On April 7, 2016, a Texas jury found by a 10-1 verdict that Abbott Laboratories did not violate the False Claims Act (FCA) in its marketing of biliary stents used off-label for non-coronary vascular stenting procedures. The verdict—significant in its up to $1 billion exposure in damages—was the culmination of a decade of litigation before the U.S. District Court for the Northern District of Texas. The case and its outcome underscores the importance of a fact-intensive analysis of the terms of Medicare coverage determinations and other applicable policies when evaluating potential liability under the FCA, specifically whether the use of a medical device off-label may be considered “reasonable and necessary” and covered under the Medicare program.
The qui tam whistleblower case was brought in 2006 by a former sales employee-turned-attorney, Kevin Colquitt, of Guidant Endovascular Solutions, Abbott Laboratories’ predecessor. Colquitt asserted false presentment and false statement claims under the FCA, 31 U.S.C. §§ 3729-3733, contending that Abbott, through its sales and marketing practices during the February 2004 to June 2006 period, induced healthcare providers to use biliary stents designed for use in the bile duct for more complex procedures in the peripheral vasculature and to submit false reimbursement claims to Medicare for these procedures. Colquitt argued that the claims were false because vascular procedures involving the use of Abbott’s biliary stents were not eligible for reimbursement since biliary stents had not been approved by the FDA for this use and because the CPT codes (for vascular procedures) used by healthcare providers on their claim forms misrepresented the nature of the stents used in the procedures.
Although Colquitt had argued that vascular procedures using Abbott’s biliary stents are per se ineligible for Medicare reimbursement when used off-label for peripheral vascular procedures, the District Court disagreed. In a recent summary judgment ruling, the court held that there was a genuine issue of material fact as to whether claims submitted for vascular procedures involving biliary stents were false given Medicare contractors had “expressly recogniz that coverage was allowable for procedures involving the off-label use of a stenting device in various circumstances.” United States of America ex rel. Colquitt v. Abbott Laboratories, et al., No. 3:06-cv-1769-M, 2016 WL 80000, at *4 (N.D. Tex. Jan. 7, 2016). The Court reaffirmed this point in its jury instructions, which noted that “[t]he FDA’s definition of ‘approved’ is not binding on CMS, its contractors, or Medicare, and does not limit Medicare’s discretion to cover any reasonable and necessary medical care.” The Court also pointed out in its instructions that “[e]vidence, if any, of off-label promotion or alleged violations of [FDA] rules . . . do not, in and of themselves, establish liability under the False Claims Act.”

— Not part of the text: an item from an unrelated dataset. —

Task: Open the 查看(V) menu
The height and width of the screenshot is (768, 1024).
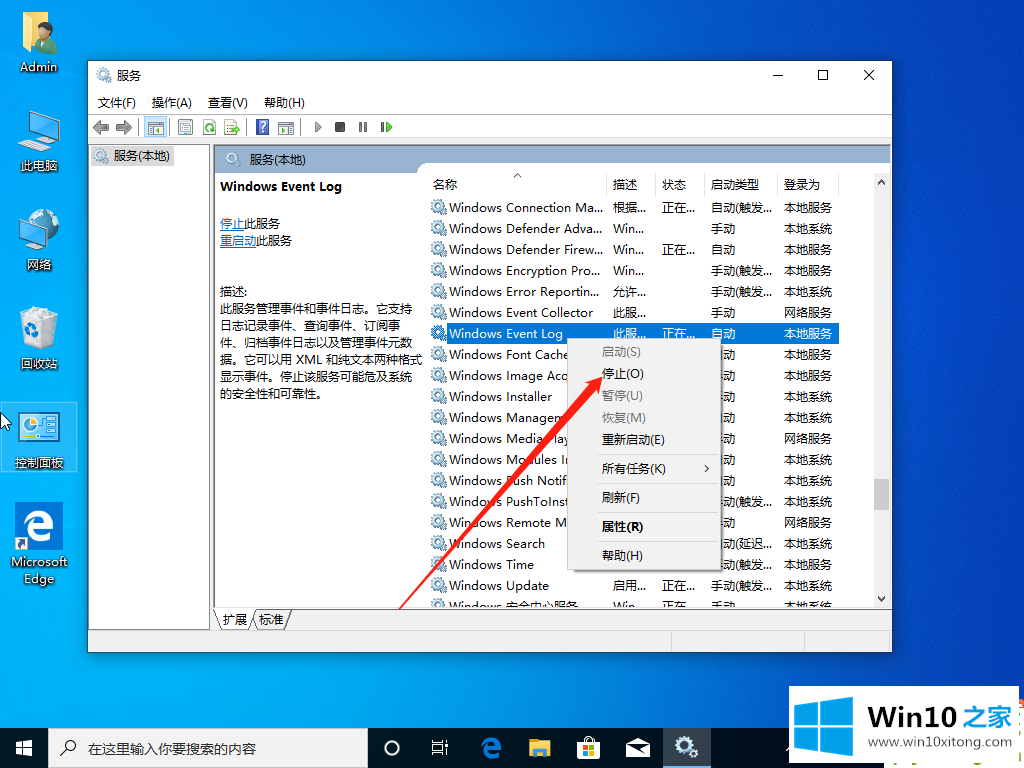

Specifically as to the issue of Medicare reimbursement, the District Court’s jury instructions highlighted that during the relevant period, the Centers for Medicare & Medicaid Services (CMS) did not issue a binding national coverage determination (NCD) that addressed whether claims for vascular stenting procedures using biliary stents were eligible for Medicare reimbursement and, absent such a decision, local coverage determinations (LCDs) that are developed by Medicare contractors may apply. The court in its jury instructions describes LCDs issued by Medicare contractors in fourteen different states that reference “standard medical practice” or “standard practice in the medical community” as relevant criteria for the coverage of vascular stenting procedures, and Colquitt did not ultimately pursue claims of FCA violations in any of these states. For the other states with applicable LCDs, the jury instructions note that “[t]o determine whether procedures using Defendants’ biliary stents were covered in those states requires a fact-intensive analysis of the specific terms of each LCD.” In states without applicable LCDs, the jury was instructed that those claims would be decided by local Medicare contractors based on whether the particular claim met the “reasonable and necessary” requirement.
Of note, in a motion for directed verdict made at the close of all evidence in the trial, Defendants argued that Colquitt’s case suffered from another fatal flaw—Colquitt had not provided any evidence of even a single claim that was submitted to Medicare involving a biliary stent used for a vascular procedure. Among other things, Defendants argued that without such evidence, falsity cannot be proven.